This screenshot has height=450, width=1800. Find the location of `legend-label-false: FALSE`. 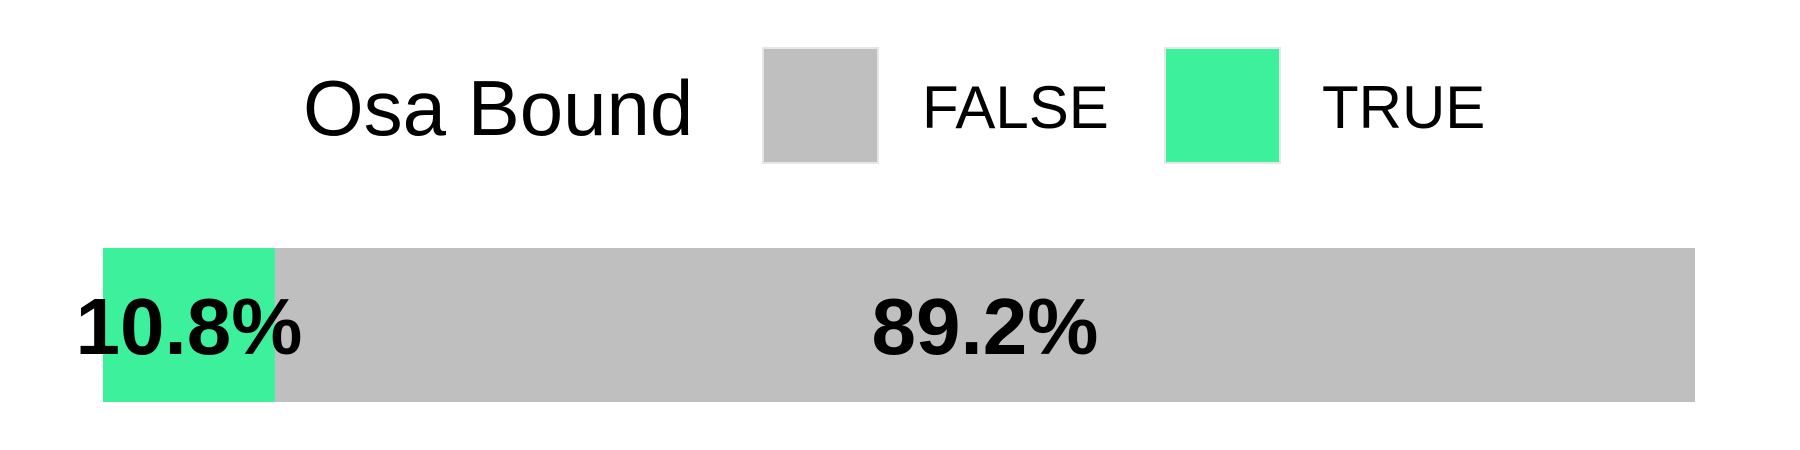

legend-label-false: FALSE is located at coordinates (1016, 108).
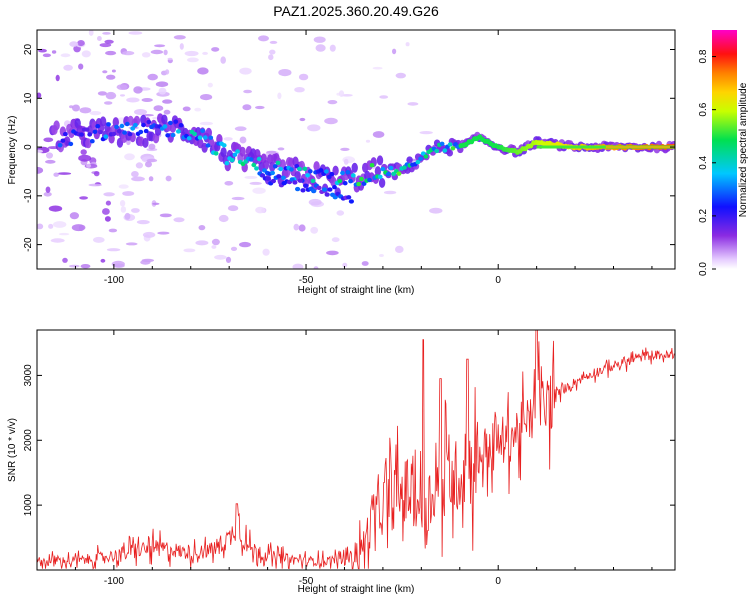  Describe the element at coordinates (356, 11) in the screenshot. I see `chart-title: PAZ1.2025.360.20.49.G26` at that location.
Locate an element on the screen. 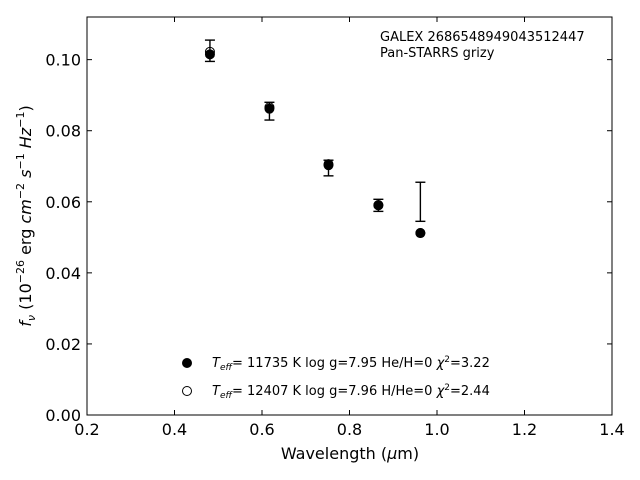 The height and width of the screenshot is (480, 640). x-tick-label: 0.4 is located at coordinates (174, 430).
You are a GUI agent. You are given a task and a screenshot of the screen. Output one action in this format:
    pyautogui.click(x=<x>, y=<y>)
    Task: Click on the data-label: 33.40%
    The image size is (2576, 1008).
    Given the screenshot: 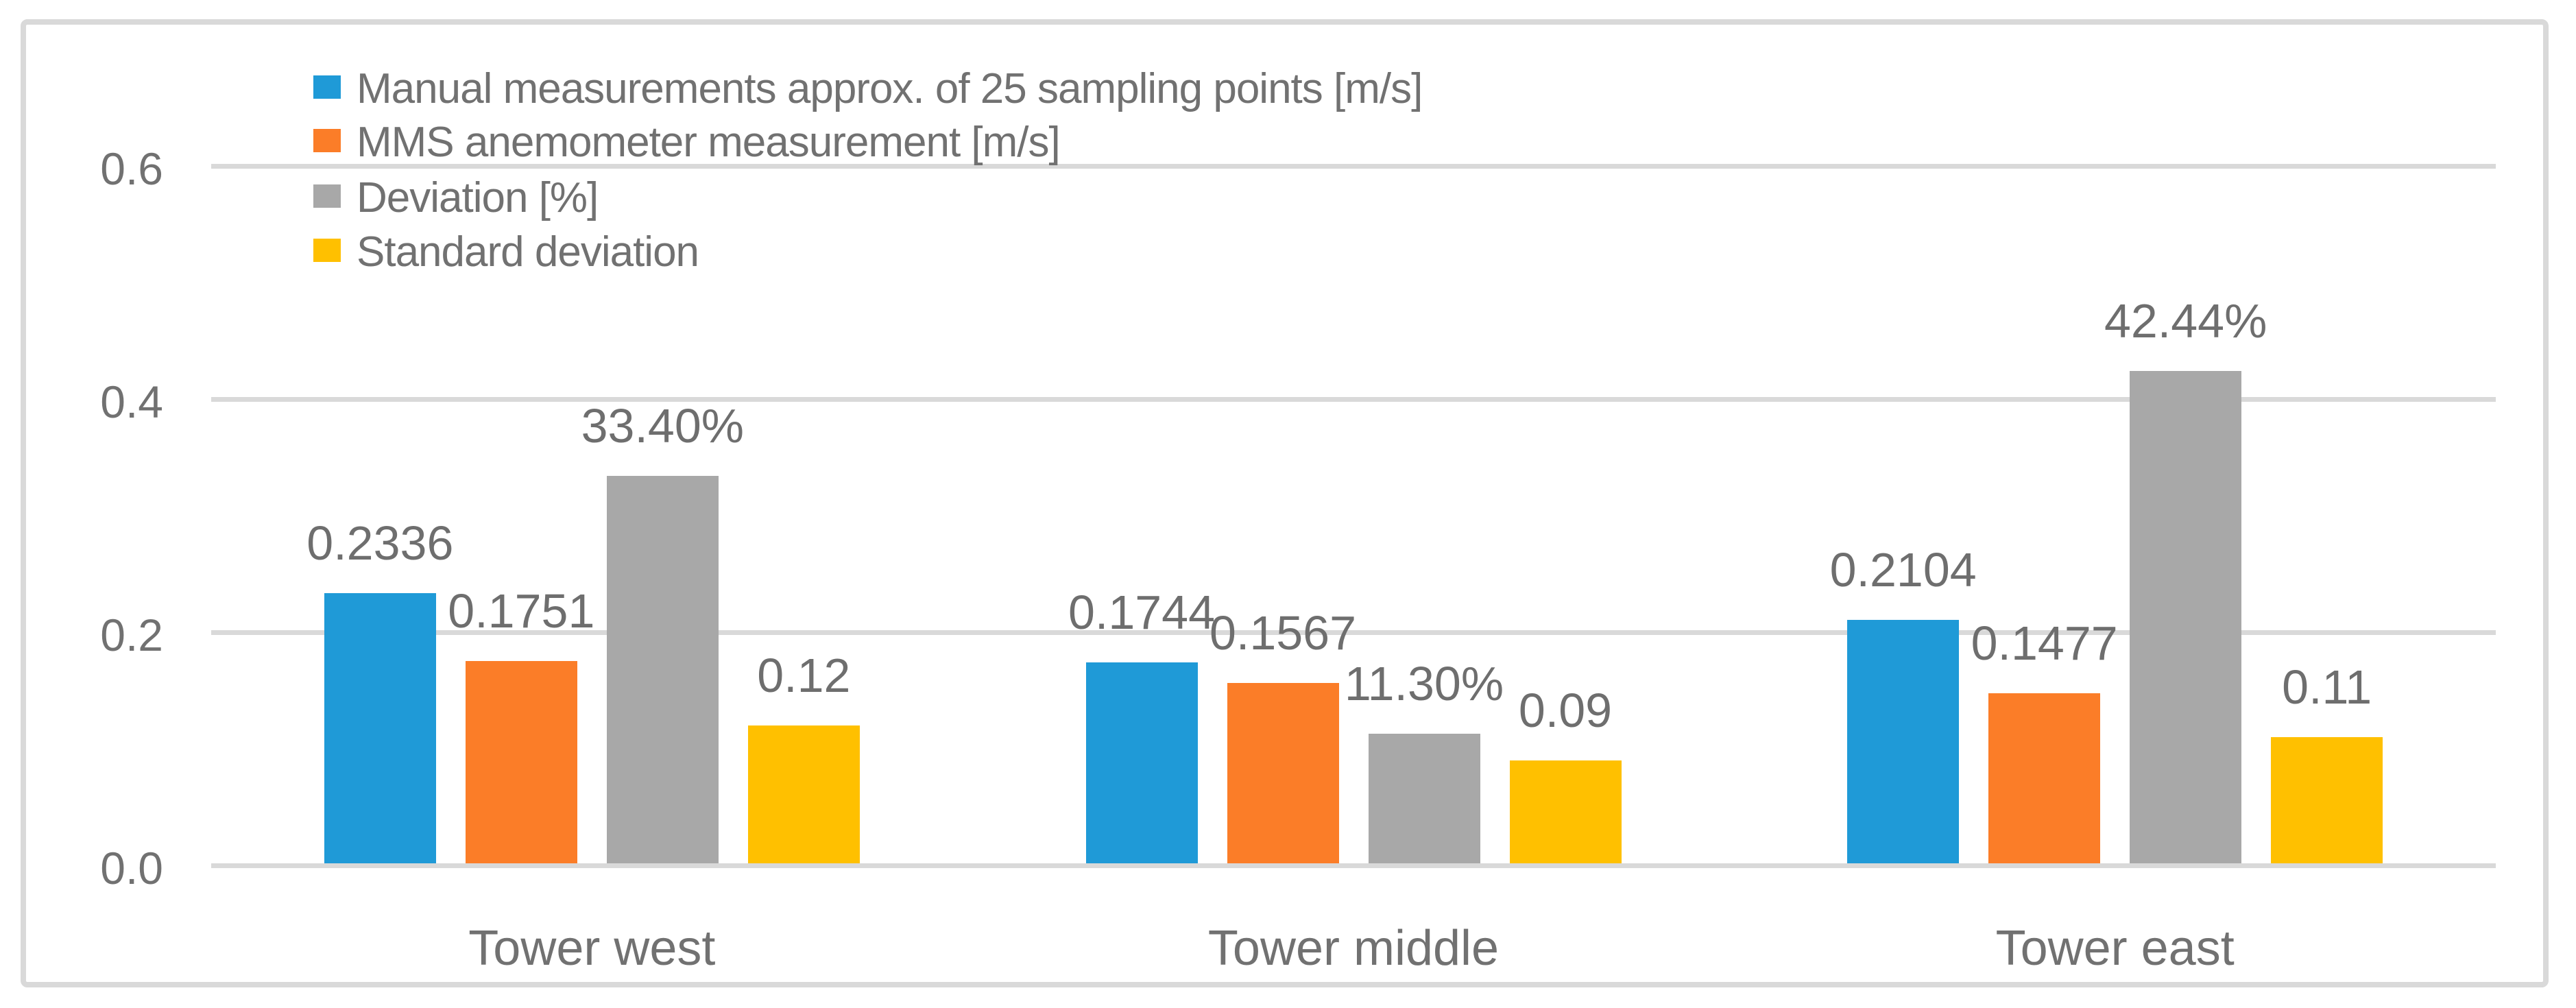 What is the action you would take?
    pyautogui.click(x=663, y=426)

=====

Copy out the material word for word, from its first line through the line containing "legend-label-false: FALSE is", with both ends included. Leave out the pictures.

— Output —
This screenshot has height=450, width=1800. Find the location of `legend-label-false: FALSE`. 

legend-label-false: FALSE is located at coordinates (1016, 108).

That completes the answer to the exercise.